John Olszewski, known as Johnny O, Baltimore County executive

“I feel it in the very personal way, and in the very painful way, that the people who live here do. We’re still very much in shock and reeling from the loss, not just from our neighbors, people who are experiencing unspeakable tragedy right now, who were working on the bridge, but also our neighbors who have this incredible uncertainty about what their future means, who are port workers.

It’s the little memories: as a high schooler, driving around the beltway and crossing the bridge because it was the thing to do when you got your license, to spending evenings fishing in the channel. I’d do a little crabbing, recreationally, on the side of the bridge there. I have all these incredible memories, and then to have everything you’ve ever known come to a screeching halt … ” (His voice trailed off and he shook his head.)

A SENSE OF HOME

Michelle Dobbs, veterinary pharmaceutical sales representative , resident of the Sparrows Point neighborhood who crossed the bridge twice a day

“Coming over the Key Bridge, I’d feel an instant lowering of blood pressure, a feeling that my day is done. It was a symbol of coming home. You’d have a beautiful view of the Baltimore skyline from the top of the bridge. I’d see the sailboats and cruise ships coming in and out; one time, I was lucky enough to see the Pride of Baltimore (a tall ship) come through. It never got old. It was just a part of my daily life. I don’t know when it’s not going to be so jarring. It’s unbelievable to have such an emotional attachment to a bridge.”

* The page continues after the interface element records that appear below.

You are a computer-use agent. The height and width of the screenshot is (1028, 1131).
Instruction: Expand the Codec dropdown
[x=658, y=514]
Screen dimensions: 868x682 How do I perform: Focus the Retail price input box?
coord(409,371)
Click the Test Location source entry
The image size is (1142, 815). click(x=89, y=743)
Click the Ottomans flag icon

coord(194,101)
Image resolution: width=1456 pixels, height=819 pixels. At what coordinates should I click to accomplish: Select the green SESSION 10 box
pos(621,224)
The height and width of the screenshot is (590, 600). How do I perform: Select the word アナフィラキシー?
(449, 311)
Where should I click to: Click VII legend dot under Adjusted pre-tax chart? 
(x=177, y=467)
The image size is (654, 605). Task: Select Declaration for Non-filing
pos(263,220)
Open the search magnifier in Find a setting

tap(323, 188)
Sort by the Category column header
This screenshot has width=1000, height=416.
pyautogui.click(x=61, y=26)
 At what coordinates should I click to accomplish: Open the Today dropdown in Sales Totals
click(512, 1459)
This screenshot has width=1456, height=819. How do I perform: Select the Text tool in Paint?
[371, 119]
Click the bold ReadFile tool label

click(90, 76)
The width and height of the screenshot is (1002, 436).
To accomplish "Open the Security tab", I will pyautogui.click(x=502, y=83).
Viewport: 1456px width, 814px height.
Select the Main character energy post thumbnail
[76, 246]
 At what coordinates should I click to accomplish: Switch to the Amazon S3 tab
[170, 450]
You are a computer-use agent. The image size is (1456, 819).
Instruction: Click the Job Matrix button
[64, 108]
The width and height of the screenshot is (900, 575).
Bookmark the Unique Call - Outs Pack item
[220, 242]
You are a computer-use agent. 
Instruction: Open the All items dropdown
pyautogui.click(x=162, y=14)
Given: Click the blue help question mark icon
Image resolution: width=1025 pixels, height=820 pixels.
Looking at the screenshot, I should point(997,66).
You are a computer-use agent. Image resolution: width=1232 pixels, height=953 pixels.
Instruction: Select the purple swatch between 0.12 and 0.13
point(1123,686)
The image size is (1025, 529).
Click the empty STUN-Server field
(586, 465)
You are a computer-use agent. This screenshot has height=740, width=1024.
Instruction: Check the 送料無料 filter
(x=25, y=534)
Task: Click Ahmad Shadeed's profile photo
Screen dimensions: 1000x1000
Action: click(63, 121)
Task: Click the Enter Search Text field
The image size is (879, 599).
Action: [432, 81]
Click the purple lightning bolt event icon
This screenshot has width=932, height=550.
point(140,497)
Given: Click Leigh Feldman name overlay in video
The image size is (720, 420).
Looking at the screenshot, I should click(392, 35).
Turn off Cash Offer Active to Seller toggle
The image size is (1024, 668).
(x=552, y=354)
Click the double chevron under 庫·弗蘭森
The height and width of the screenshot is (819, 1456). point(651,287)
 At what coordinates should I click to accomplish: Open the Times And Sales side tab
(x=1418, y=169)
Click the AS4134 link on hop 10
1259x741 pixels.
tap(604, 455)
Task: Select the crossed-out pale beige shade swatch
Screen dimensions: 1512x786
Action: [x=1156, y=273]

Joey Harkum, musician from Pasadena , a suburban area south of the bridge on the Patapsco River

“It’s absolutely important to northern Anne Arundel County — that’s how we get to Dundalk, that’s how we get to Fells Point. It’s so close to our house, there’s debris washing up on our beach now. We grew up right there on the river. We would take out a little boat and sneak out to Fort Carroll and just explore. Whenever people from out of town came, I’d drive them to the bridge and show them all the forts. I named my first band Pasadena. Our first album had a drawing of the Key Bridge, the smokestacks and the bridge, showing that’s where we were from. It was just part of our identity for people who lived south of the city.”

COMING TOGETHER

Shannon McLucas, ranger at Fort McHenry , a national monument about 4 miles across from the bridge

“Throughout the morning, we had a lot of regulars, locals walking along the sea wall. Joggers, dog walkers, parents with babies, some come every morning to walk. They had the same emotional reaction I did at seeing this dramatically changed landscape. It was very busy but very eerily quiet. To me, that’s remarkable. There are moments when we have this shared humanity — from the park, you see the wreckage, but you also see the Coast Guard at work. We talk about the Battle of Baltimore, in 1814. People came from all over, from different walks of life, to defend the city, they came together. Now, 210 years later, this was an accident, but it’s one of those moments where you realize we do have a shared community.”

Laura Lippman, author

All I can tell you is that I’m sad and I know others are sad, too. I love my hometown so much. My family moved here in ’65. I remember the riots after the assassination of MLK, I remember when homicides spiked in the ’80s, I remember Freddie Gray. It’s a city that’s forever getting knocked down — and getting back up again.

I went to opening day of the Orioles, arriving in time for the acknowledgment of those who died on the bridge. It was sincerely moving. As you may know, Baltimoreans shout the ‘O!’ at the end the national anthem — for the Orioles, but also, I think, for the city. I have never shouted ‘O!’ as loudly as I did on Thursday.”